Document management, also known as Document Management Solutions or Document Management System (DMS), basically refers to the utilisation of a computer system (inclusive of software) as a way of storing, managing, and tracking electronic documents and/ or electronic images which have been captured from paper-based information by a document scanner.
Document Management Solutions explained
So, the term ‘document management solutions’ simply means how a business or organisation stores, tracks, and manages electronic documents.
What about document management alone? Document management can be defined as the software used to control and organise documents within a business or organisation.
This incorporates document capture, content capture, document repositories (repositories are produced whenever documents are indexed), workflow, information retrieval systems, and output systems. It also incorporates the processes involved in the tracking, storing, and controlling of documents.

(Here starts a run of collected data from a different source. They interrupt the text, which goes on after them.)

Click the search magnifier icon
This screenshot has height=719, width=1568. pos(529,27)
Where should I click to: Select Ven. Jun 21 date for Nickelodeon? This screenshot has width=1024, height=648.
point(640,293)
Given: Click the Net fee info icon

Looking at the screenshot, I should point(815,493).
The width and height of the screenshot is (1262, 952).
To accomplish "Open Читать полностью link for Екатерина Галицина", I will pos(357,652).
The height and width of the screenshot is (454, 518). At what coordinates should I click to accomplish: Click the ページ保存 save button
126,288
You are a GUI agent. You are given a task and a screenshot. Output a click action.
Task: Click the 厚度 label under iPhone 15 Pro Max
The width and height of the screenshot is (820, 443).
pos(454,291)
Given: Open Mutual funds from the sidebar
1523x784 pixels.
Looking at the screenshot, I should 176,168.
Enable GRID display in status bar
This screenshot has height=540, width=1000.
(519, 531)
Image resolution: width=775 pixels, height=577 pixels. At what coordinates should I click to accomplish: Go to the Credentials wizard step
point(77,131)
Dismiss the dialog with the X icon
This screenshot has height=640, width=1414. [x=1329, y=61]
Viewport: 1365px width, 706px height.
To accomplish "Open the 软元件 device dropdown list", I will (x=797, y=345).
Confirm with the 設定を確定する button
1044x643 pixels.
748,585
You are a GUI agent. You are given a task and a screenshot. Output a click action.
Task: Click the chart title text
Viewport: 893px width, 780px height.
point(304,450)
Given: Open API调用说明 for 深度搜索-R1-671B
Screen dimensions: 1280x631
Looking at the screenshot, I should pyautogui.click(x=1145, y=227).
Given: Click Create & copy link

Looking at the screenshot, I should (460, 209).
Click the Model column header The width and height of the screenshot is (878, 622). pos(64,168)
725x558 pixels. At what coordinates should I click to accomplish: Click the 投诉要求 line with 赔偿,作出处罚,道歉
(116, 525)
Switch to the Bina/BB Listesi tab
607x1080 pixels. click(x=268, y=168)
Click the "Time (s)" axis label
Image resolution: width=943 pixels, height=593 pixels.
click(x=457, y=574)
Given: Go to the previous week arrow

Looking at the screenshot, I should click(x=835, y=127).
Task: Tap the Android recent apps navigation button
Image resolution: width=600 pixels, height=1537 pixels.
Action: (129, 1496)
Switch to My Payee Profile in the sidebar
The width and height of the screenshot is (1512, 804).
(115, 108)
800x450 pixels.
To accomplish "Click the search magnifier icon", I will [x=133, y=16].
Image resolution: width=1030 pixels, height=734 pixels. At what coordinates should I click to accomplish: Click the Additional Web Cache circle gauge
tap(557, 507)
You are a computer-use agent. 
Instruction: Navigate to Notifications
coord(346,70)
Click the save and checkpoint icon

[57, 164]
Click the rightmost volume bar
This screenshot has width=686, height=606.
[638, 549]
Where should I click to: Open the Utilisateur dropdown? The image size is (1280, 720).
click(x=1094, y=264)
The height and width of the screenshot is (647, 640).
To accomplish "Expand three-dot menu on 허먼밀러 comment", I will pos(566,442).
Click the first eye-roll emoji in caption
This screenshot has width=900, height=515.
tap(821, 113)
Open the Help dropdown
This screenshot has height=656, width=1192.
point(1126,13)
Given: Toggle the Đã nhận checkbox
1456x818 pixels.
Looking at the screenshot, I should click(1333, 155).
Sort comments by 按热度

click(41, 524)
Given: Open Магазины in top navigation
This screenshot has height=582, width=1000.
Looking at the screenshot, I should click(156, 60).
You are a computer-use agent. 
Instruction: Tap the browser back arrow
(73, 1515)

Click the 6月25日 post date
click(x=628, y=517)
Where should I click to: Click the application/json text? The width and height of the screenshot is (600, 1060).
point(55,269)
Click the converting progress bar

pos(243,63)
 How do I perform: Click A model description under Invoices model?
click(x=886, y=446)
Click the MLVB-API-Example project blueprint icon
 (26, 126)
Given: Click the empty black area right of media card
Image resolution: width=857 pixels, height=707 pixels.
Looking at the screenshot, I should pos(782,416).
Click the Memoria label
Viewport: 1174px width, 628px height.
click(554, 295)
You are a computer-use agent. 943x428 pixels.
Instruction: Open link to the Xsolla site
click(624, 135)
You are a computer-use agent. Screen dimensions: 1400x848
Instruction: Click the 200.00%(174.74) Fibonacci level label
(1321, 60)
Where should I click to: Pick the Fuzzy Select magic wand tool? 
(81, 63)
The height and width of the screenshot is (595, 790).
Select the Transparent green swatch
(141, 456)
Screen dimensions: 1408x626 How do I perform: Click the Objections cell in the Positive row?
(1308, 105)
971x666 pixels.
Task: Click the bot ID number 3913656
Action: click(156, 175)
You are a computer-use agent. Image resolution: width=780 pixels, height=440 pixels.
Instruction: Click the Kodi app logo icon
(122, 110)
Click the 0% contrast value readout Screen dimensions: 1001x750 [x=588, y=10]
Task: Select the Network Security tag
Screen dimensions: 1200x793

Document management solutions is among the precursor technologies involved in content management. Not so long ago, document management solutions was only available as a stand-alone solution, such as workflow, image, or archiving.
Document management solutions provide basic functionality to all types of content management, management capabilities, and imposing controls onto what would otherwise be ‘dumb’ documents.
What this means is that when there are documents that need to be used, you can easily do so in the way that you want.
Among the key features of document management solutions are:
- Check-in and check-out as well as locking. This allows you to be in control of a document when it is being simultaneously edited. That way, when someone makes changes to a document, those changes do not overwrite another person’s changes.
- Version control. This allows tracking of changes to a document. With version control, it’s easy to monitor how those changes came about over time.
- Roll-back. Roll-back allows a prior version of a document to be activated. This is important so that errors can easily be resolved or when a document has been prematurely released.
- Document annotation and stamping.
- Audit trail. A document audit trail permits the tracking of a document in terms of who did what to edit it throughout the document’s life within the system.
Document management solutions, at least to a large degree, has been incorporated into content management. This is because we have far more information available to us and at our fingertips than at any time previously.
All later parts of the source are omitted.